La première chose que l’on entend, lorsque les lumières s’éteignent sur la scène de Poursuite, c’est : « Ça roule ! » À cet instant, un étonnant dispositif scénique se met en marche, qui se révèle être une magnifique machine à fabriquer des images.

Dès les premiers ronrons de cette machine, apparaissent des images angoissantes, dignes des films expressionnistes allemands, où l’on voit un vieil homme, visiblement troublé par l’angoisse – à moins que ce ne soit par le remord -, se faire assassiner par un inquiétant personnage qui surgit de l’ombre. Cette scène est baigné d’un sourd silence que vient interrompre brusquement le fatal dénouement. Ces images inaugurales, qui apparaissent sur un écran de papier, proviennent en fait d’un théâtre de marionnettes filmé par une caméra vidéo.

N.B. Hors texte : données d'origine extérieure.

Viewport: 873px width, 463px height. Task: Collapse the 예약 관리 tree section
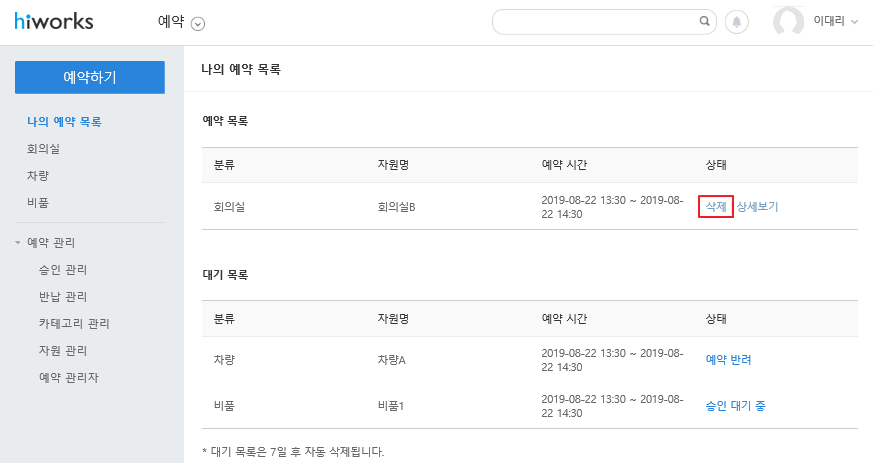18,243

À cette scène originelle, succède l’enquête que mène le reporter Jocelyn auprès de l’énigmatique marionnettiste Grödna Kirovograd, pour tenter d’élucider le meurtre d’un juge. Le timoré reporter est vite éclipsé par l’exubérante Grödna Kirovograd qui se presse d’emplir la scène de ses délires existentiels et métaphysiques. Personnage excentrique, fantasque, mythomane, Grödna Kirovograd accapare promptement le devant de la scène, jusqu’à faire écran devant les machines à images. Cette prise en otage du récit par l’extravagante Grödna Kirovograd, si elle semble au premier abord improductive, se révélera finalement être un délire contrôlé, mais avec cette vertigineuse maestria particulière aux sorcières, qui, tout au long de leurs savantes incantations, s’efforcent de maîtriser des forces aussi puissantes que capricieuses.

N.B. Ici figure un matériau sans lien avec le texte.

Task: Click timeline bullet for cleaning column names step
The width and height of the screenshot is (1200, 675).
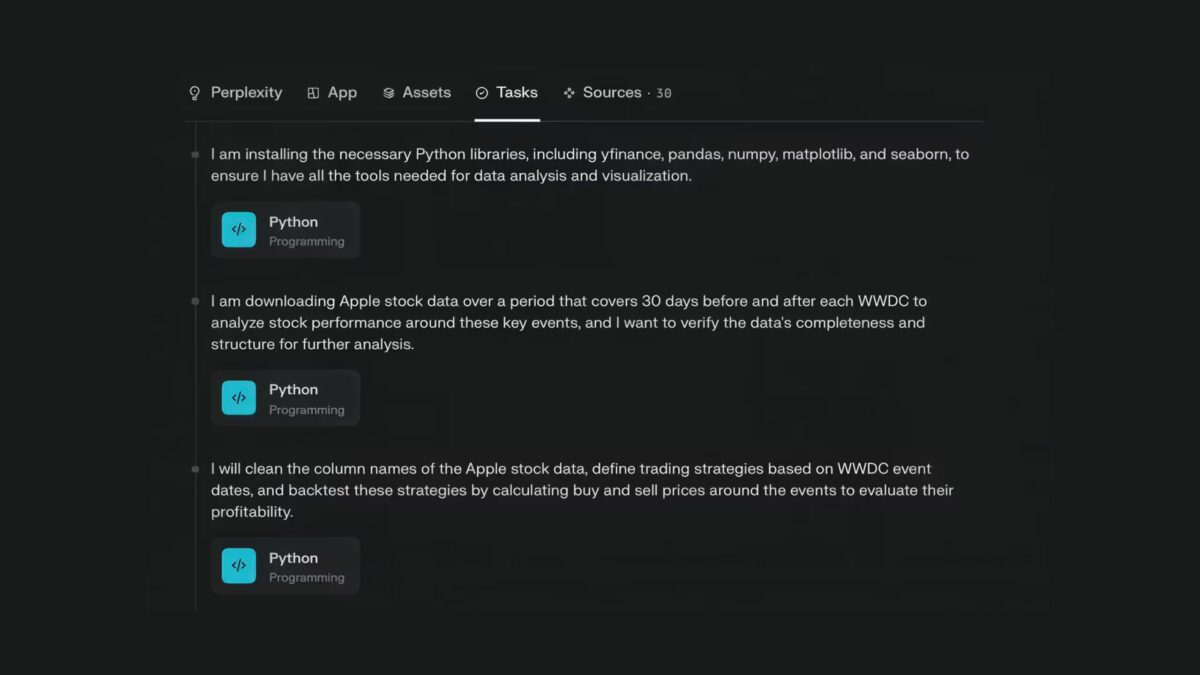Action: (195, 469)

Ce qui étonne et séduit, dans le spectacle présenté par Marcelle Hudon et ses complices – Marcelle et Louis Hudon au jeu et à la manipulation des marionnettes, des lumières et des ombres, Nathalie Bujold à la caméra vidéo en direct, Manon Labreque aux images pré-filmées, Bernard Falaise et Martine H. Crispo aux diverses musiques -, c’est qu’il fait disparaître les frontières qui habituellement départagent la haute-technologie et le bricolage, le moderne et l’ancien, le grand et le petit. Le dispositif scénique de Poursuite ressemble aux premières machines cinématographiques et il semble que l’on ait laissé ouverte – par une inadvertance toute calculée sans doute – la porte qui habituellement dissimule la mécanique de la machine magique au regard des spectateurs. Effectivement, c’est là une autre frontière que ce spectacle fait disparaître, celle qui habituellement cache les mécanismes qui produisent les images ; ici la machine est le spectacle.

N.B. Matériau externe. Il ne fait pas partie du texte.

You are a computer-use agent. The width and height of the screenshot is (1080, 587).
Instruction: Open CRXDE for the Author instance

C’est là le talent le plus impressionnant de Marcelle Hudon. Elle joue si habilement des frontières qui séparent les choses qu’il reste difficile de savoir si elle les fait disparaître ou si elle joue malicieusement à mettre le maître au service du valet – comme lorsqu’elle met la haute-technologie au service du bricolage par exemple ou les acquis de la modernité au service de l’évocation des charmes de l’ancien temps.
Un dernier mot à propos des mains de Marcelle Hudon ; vedette multi-instrumentistes de ce spectacle, d’abord travailleuse de l’ombre au service des marionnettes, elle passe à l’avant-scène lors d’un numéro de «théâtre de main», pour finir par s’envoler majestueusement alors que Grödna Kirovograd lâche la bride à sa prodigieuse imagination.
Pour finir je voudrais souligner le formidable apport de la musique. On peut dire de cette dernière ce que l’on a dit du spectacle : à la fois ancienne et nouvelle, discrète, efficace et géniale – dans le sens d’ingénieuse et de brillante.